Problems and tasks ▸
1. Decide whether each statement agrees with the excerpt headed "Bishop Luis Victor Sartori." Answer yes or no for each, and quote the words from the text that settle it.
(a) Amalia founded the Pompeia Hospital.
(b) Attilio later became a coffee farmer in São Paulo.
(c) Honorino was an athlete at Esporte Clube Juventude.
2. In the excerpt headed "Bishop Luis Victor Sartori," list every role given to Ludovico in the sentence that begins "Ludovico was a merchant."

Bishop Luis Victor Sartori.

Carolina, one of the founders and counselor of the Associação Damas de Caridade, a charitable entity of relevant trajectory, and founder and maintainer of the Pompeia Hospital. Amalia, founder of the first chapel and a great benefactor of the Church of San Pellegrino. Ida, an honorary member of Esporte Clube Juventude, one of the founders and honorary president of the cultural group Éden Juventudista, considered a woman ahead of her time and one of the most notable female personalities of her generation in Caxias do Sul. Attilio, one of the founders of the Apollo Theater in Caxias, and later, a coffee farmer in São Paulo, where he left descendants.

Ludovico was a merchant, landowner, captain of the National Guard, and fabricator of the Cathedral of Caxias. He was also one of the founders of the Sociedade Caxiense de Mútuo Socorro and Câmara de Indústria, Comércio e Serviços. The latter where he also served as director. His son Honorino was a journalist, one of the founders of Esporte Clube Juventude, where he was an athlete. Later in his life, Honorino became board member, president, honorary member, and benefactor of the club.

Data segment ▸
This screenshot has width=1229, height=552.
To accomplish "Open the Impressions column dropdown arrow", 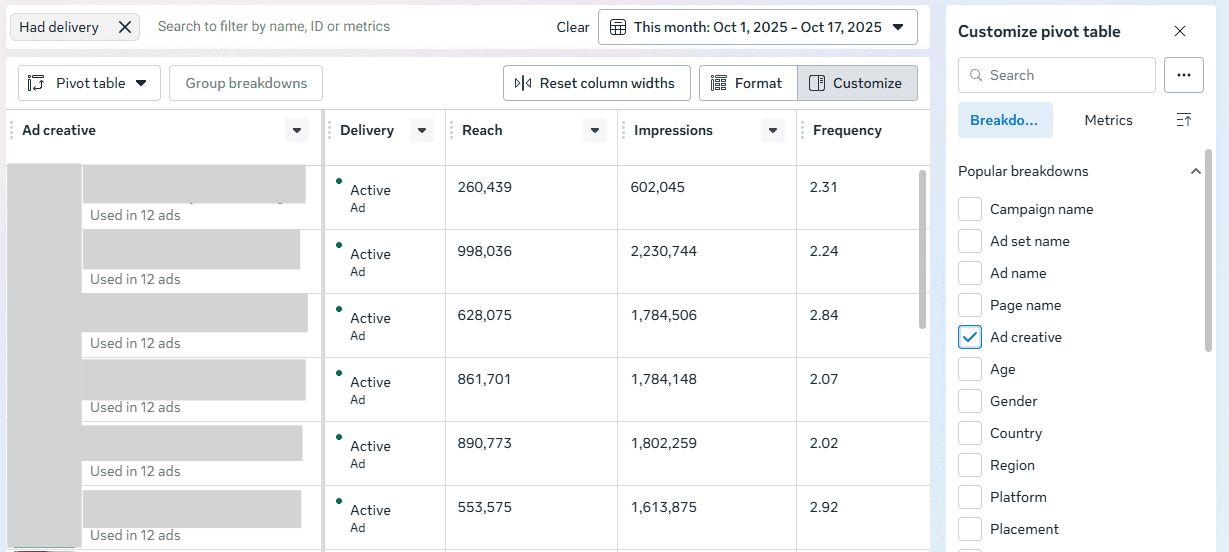I will tap(772, 130).
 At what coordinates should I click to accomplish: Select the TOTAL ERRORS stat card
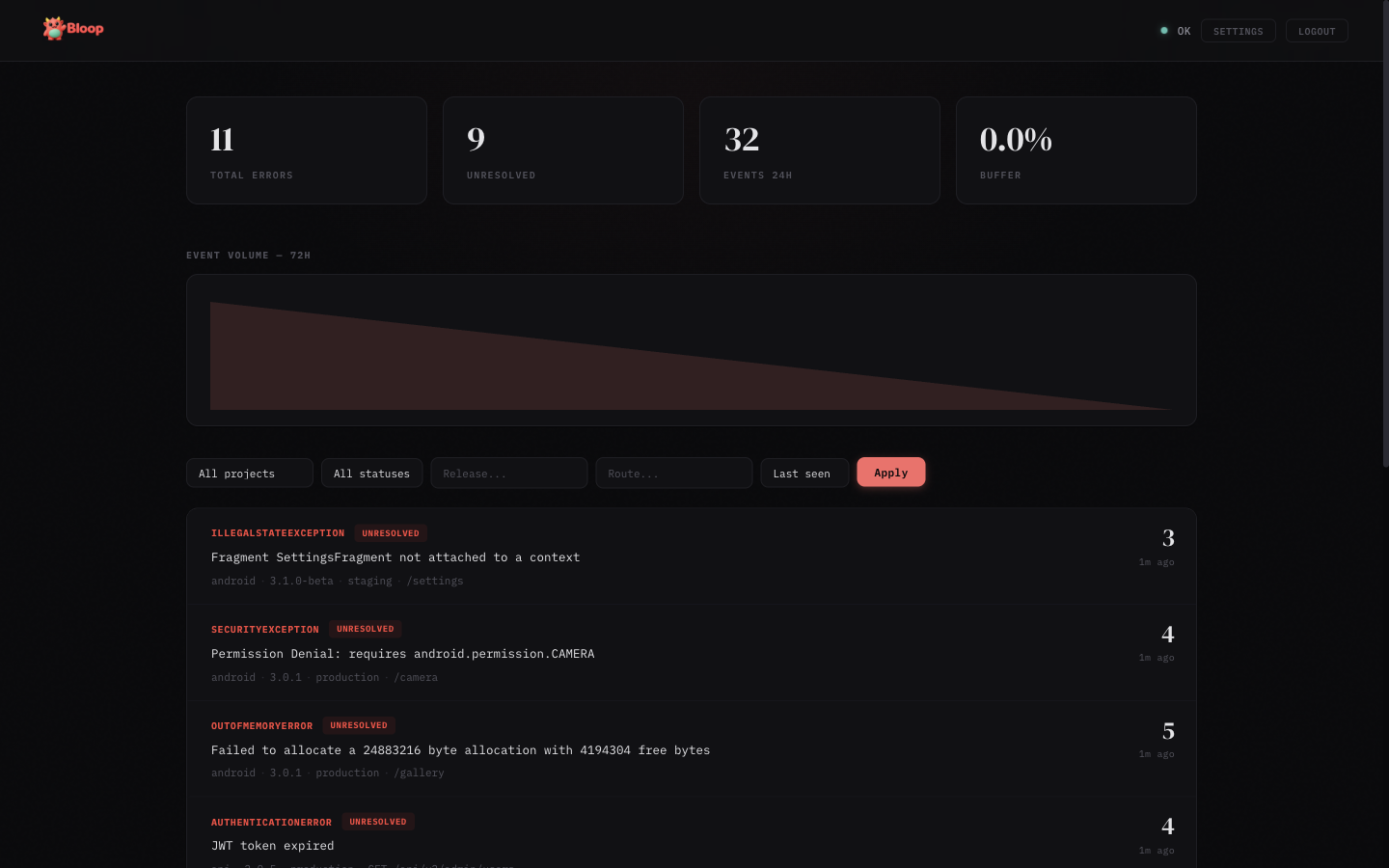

Solutions to each task ▸
1.
(a) No: "Carolina, one of the founders and counselor of the Associação Damas de Caridade, a charitable entity of relevant trajectory, and founder and maintainer of the Pompeia Hospital."
(b) Yes: "later, a coffee farmer in São Paulo, where he left descendants."
(c) Yes: "one of the founders of Esporte Clube Juventude, where he was an athlete."

2.
1. Merchant
2. Landowner
3. Captain of the National Guard
4. Fabricator of the Cathedral of Caxias